Le 18 janvier, à Paris, des milliers de personnes se rassembleront pour dénoncer une loi controversée sur l’aide médicale à mourir. Cette manifestation, organisée par le groupe Marche pour la Vie, vise à s’opposer à l’idée d’accorder un droit à la fin de vie dans les hôpitaux. Selon Guillaume de Thieulloy, président du mouvement, l’objectif est de défendre « la vie depuis sa conception jusqu’à sa mort naturelle », en mettant l’accent sur l’euthanasie, un sujet qui divise la société française.
La loi adoptée le 27 mai 2025, autorisant l’aide à mourir et les soins palliatifs, est actuellement examinée par le Sénat. Marie-Lys Pelissier, porte-parole du collectif, souligne que cette mesure « pose un problème éthique majeur ». Elle critique l’absence de soins palliatifs pour 50 % des Français en fin de vie et dénonce une logique qui préférerait la mort à l’accompagnement. Les organisateurs espèrent attirer entre dix et vingt mille participants, malgré les doutes sur l’impact réel de ces rassemblements.

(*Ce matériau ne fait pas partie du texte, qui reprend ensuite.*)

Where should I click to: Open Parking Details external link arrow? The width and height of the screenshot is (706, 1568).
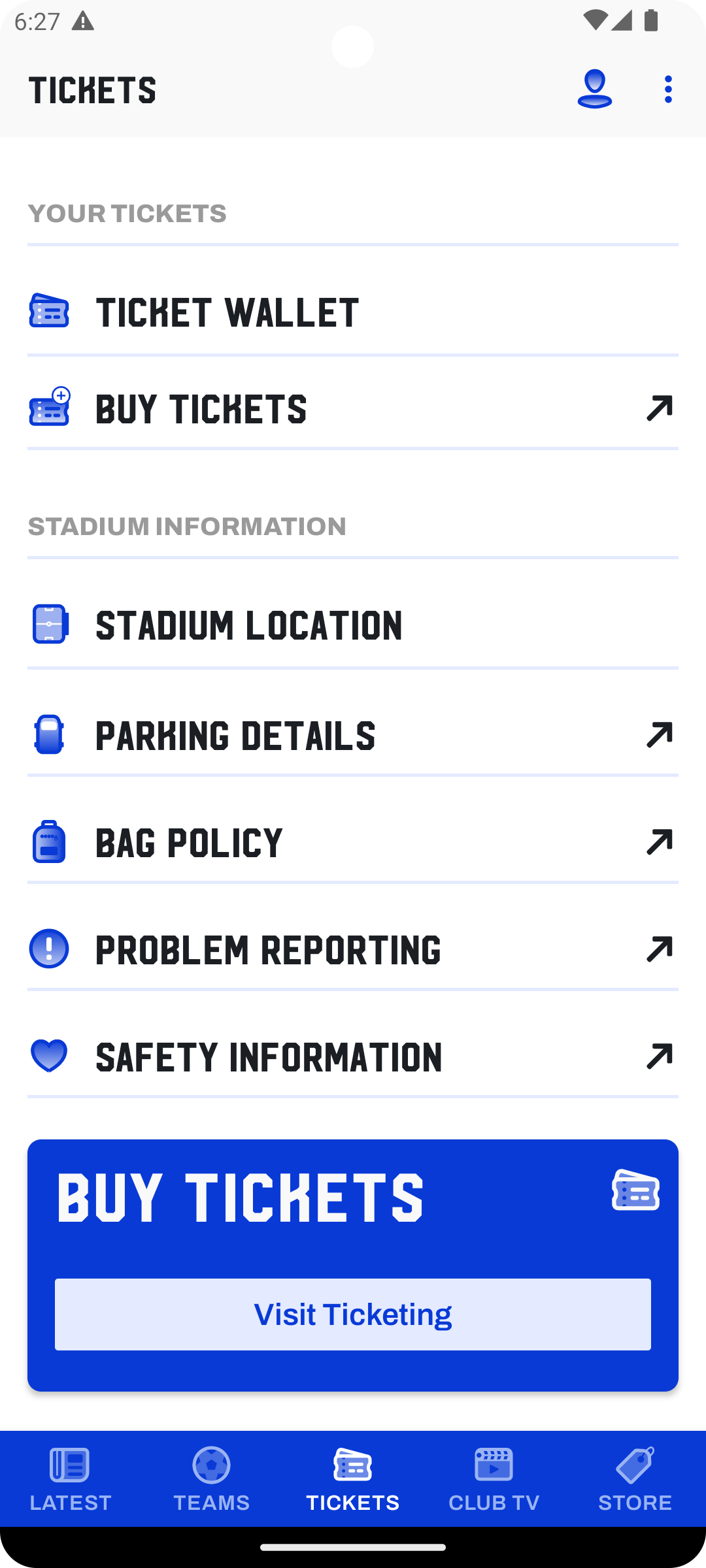[659, 735]
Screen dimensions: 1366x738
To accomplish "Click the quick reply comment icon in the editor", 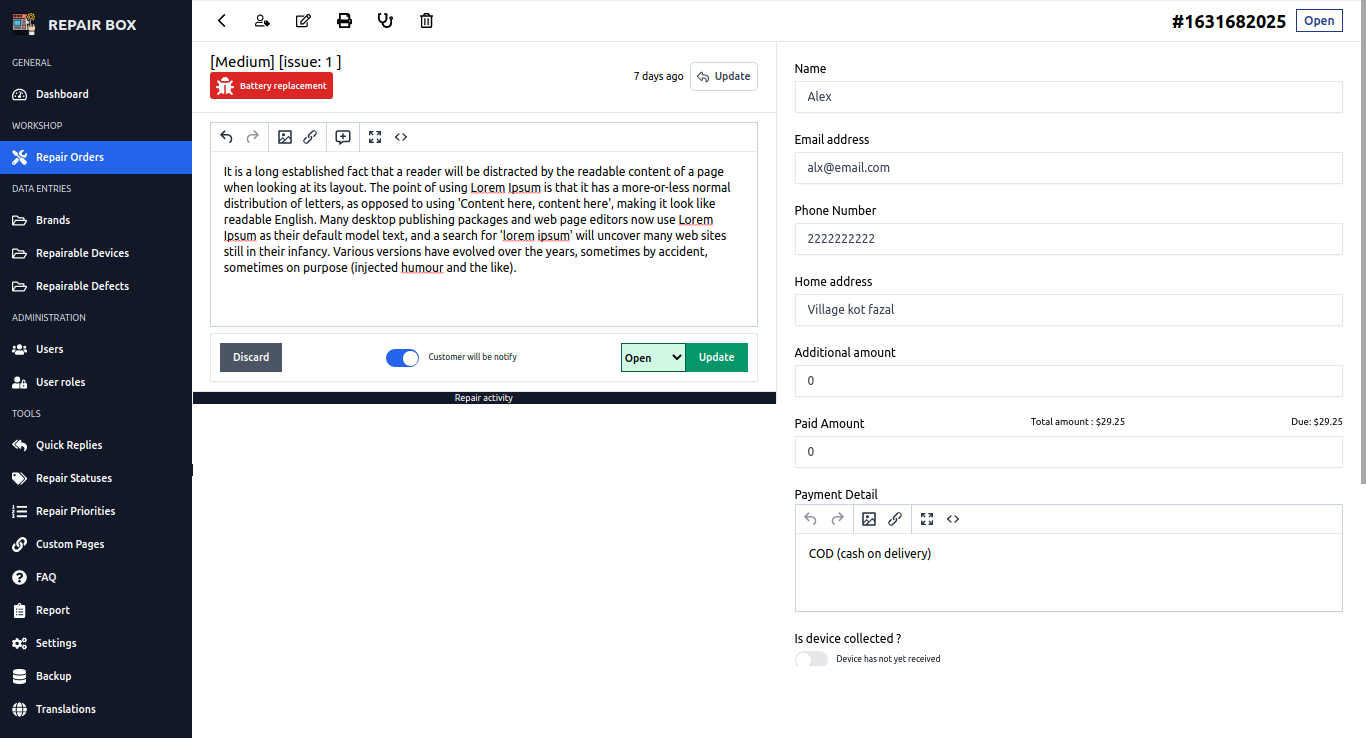I will [x=343, y=137].
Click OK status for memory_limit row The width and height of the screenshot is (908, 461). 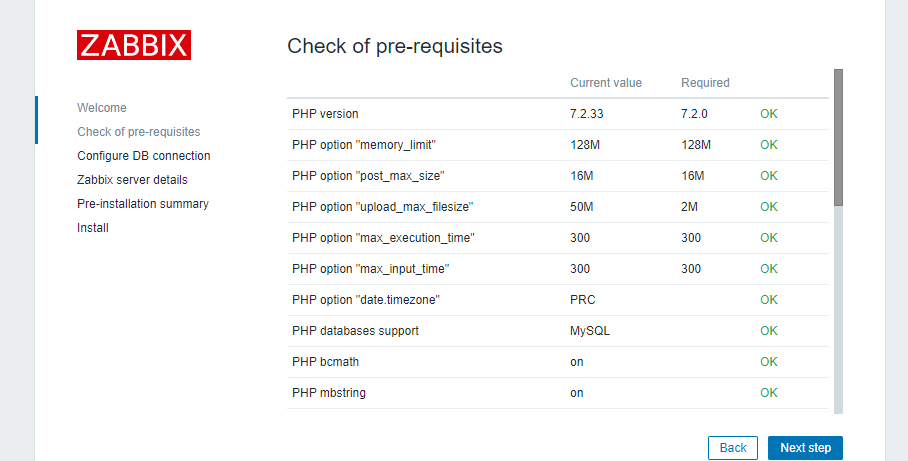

Pour convaincre les hésitants, les animateurs mettent en avant une ambiance festive et un programme varié : témoignages, musique, prières et débats. Guillaume de Thieulloy insiste sur le besoin de « montrer qu’une partie de la population ne partage pas ces orientations ». L’événement devrait également réunir des groupes de différentes régions, avec des cars organisés depuis plusieurs villes.

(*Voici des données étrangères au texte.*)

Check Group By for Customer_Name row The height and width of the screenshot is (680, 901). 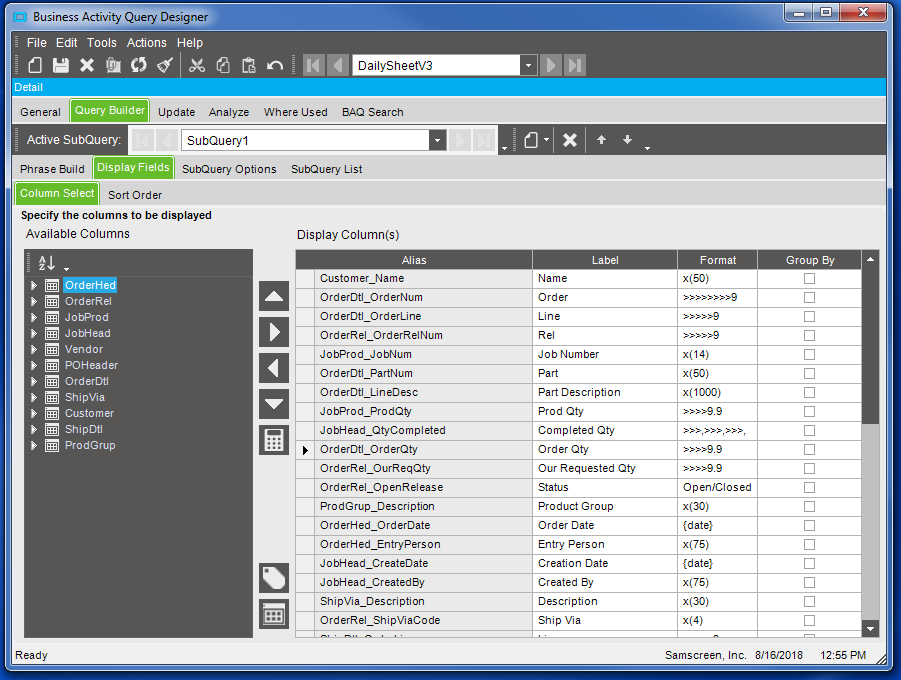click(x=809, y=279)
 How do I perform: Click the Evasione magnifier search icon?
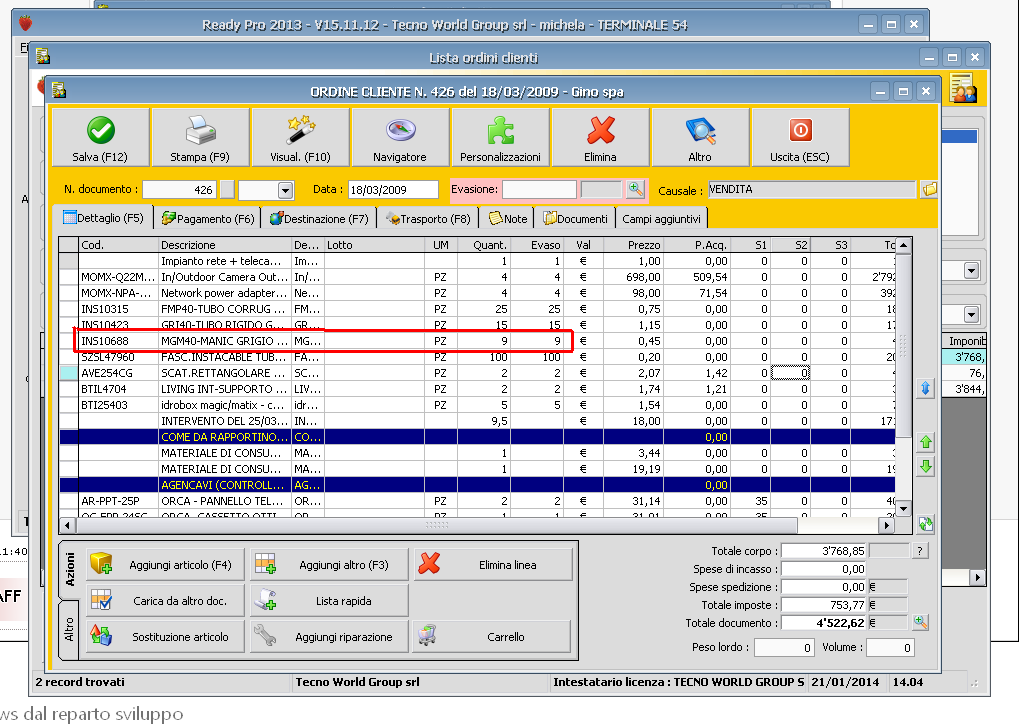pos(635,189)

Les participants soulignent l’importance de se mobiliser pour défendre les valeurs de la vie, même si les enjeux politiques restent complexes. L’association propose un lieu d’échange et d’engagement, où chacun peut trouver son rôle. La Marche pour la Vie reste ainsi une plateforme de réflexion collective sur les limites éthiques des lois modernes.